Work required
Below are the entries to work from; restate word for word the portion that opens with the line containing "This screenshot has width=923, height=658." and closes with the line containing "Image resolution: width=721", keeping both.

══ Data excerpts ══

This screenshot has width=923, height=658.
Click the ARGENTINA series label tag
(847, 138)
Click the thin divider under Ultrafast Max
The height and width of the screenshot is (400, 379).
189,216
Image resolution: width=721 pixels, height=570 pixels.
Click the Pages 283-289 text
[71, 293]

═══
══ Data excerpts ══

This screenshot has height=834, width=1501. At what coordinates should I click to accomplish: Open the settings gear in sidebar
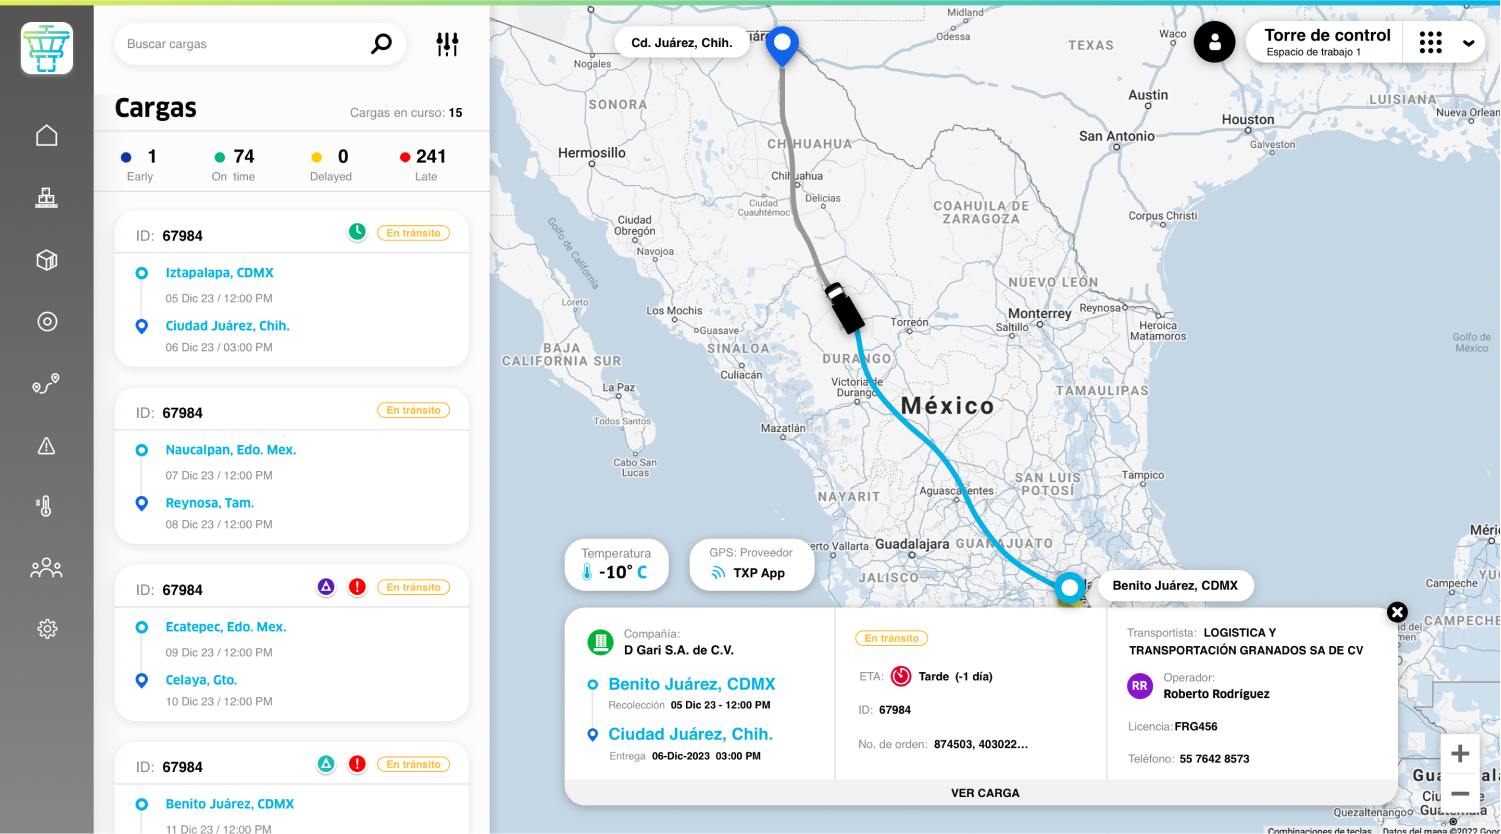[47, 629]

═══
══ Data excerpts ══

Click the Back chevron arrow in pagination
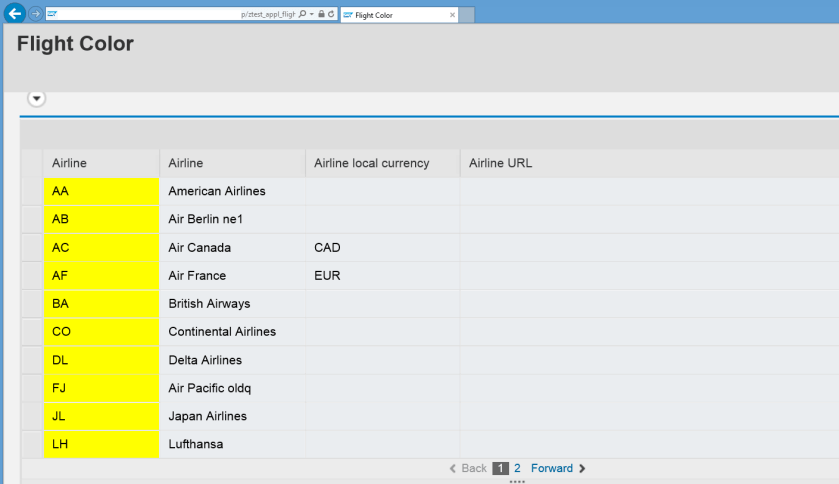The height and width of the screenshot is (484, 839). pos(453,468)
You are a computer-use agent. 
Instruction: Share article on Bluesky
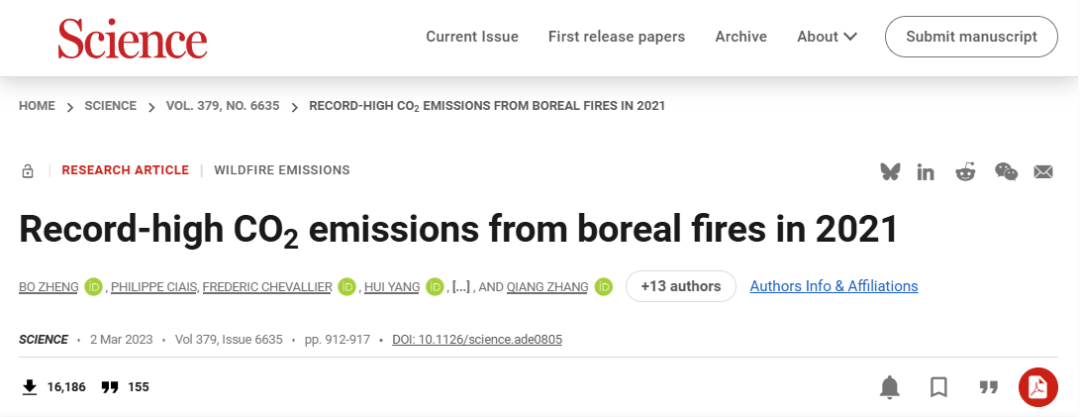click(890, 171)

═══

Expected output
This screenshot has width=923, height=658.
Click the ARGENTINA series label tag
(847, 138)
Click the thin divider under Ultrafast Max
The height and width of the screenshot is (400, 379).
189,216
Image resolution: width=721 pixels, height=570 pixels.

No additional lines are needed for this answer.